Grand (well, pretty good) Ole Opry

Filed under: Music, country music — elgibby @ 12:35 pm

See photos from the Grand Ole Opry, the Ryman Auditorium, the Country Music Hall of Fame and Marty Stuart’s “Sparkle & Twang: An American Musical Odyssey”
By Barry Gilbert

NASHVILLE, Tenn. (Sept. 1, 2007) “May the bird of paradise fly up your nose.”And welcome to the Grand Ole Opry, theme-park version. Little Jimmy Dickens was the host for the first segment of Saturday’s late show at Opryland USA, and his crossover novelty hit from 1966 set the tone for the night.

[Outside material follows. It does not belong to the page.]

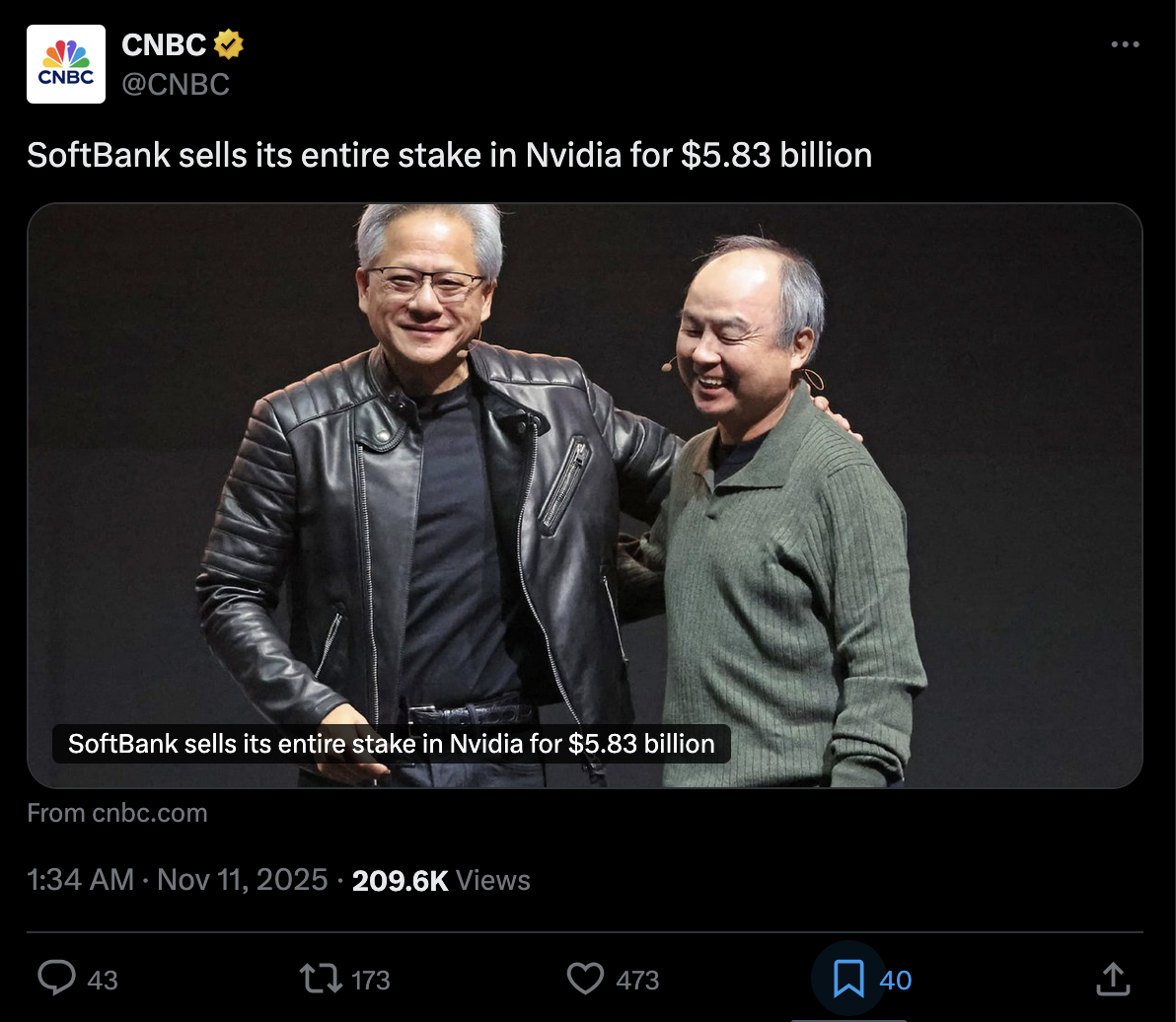Click the CNBC display name
1176x1022 pixels.
pyautogui.click(x=164, y=44)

What was the tone? Kind of laid-back. Folks laughed politely at the moldy, cornpone jokes, and Dickens seemed to get a bigger hand for being 86 years old than for anything else.

Loudest cheers of the night went to the exciting gospel quartet Legacy 5 — No. 5 plays the piano — but they cheated, bringing in a busload of fans.

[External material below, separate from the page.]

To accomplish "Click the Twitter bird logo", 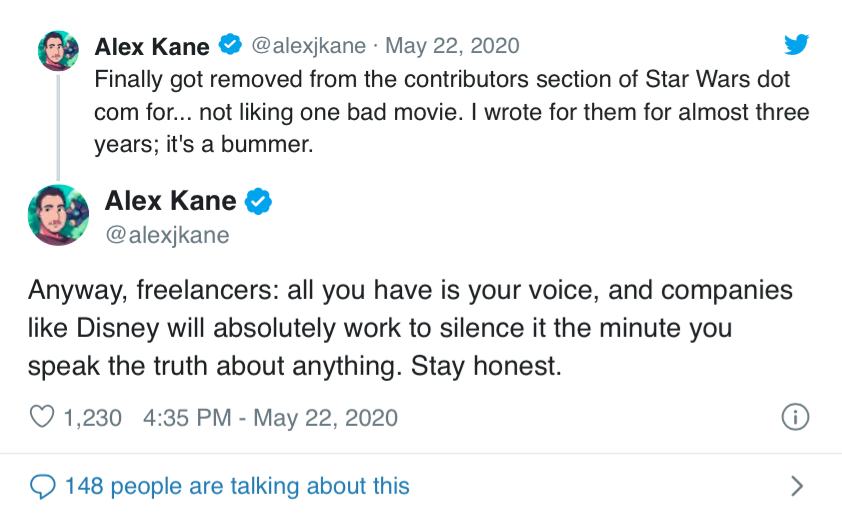I will pos(796,45).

Perhaps I’m feeling ambivalent about this experience because it came only a few hours after I toured the “church of country music” and the Opry’s original home, the Ryman Auditorium. And perhaps no first-time trip to the Opry can meet expectations fueled by years of reading stories and books about it, seeing it on TV and hearing it, ableit rarely, on the radio. Because it is a radio show, broadcast still over WSM in Nashville, complete with live scripted ads for Martha White Flour.

Then there’s this whole Opryland USA thing, this monster created in the middle of nowhere 20 minutes out of downtown Nashville by Gaylord Entertainment, which saved the Ryman from the wrecking ball 20 years ago and rehabbed the old church, but not before moving the show out of downtown.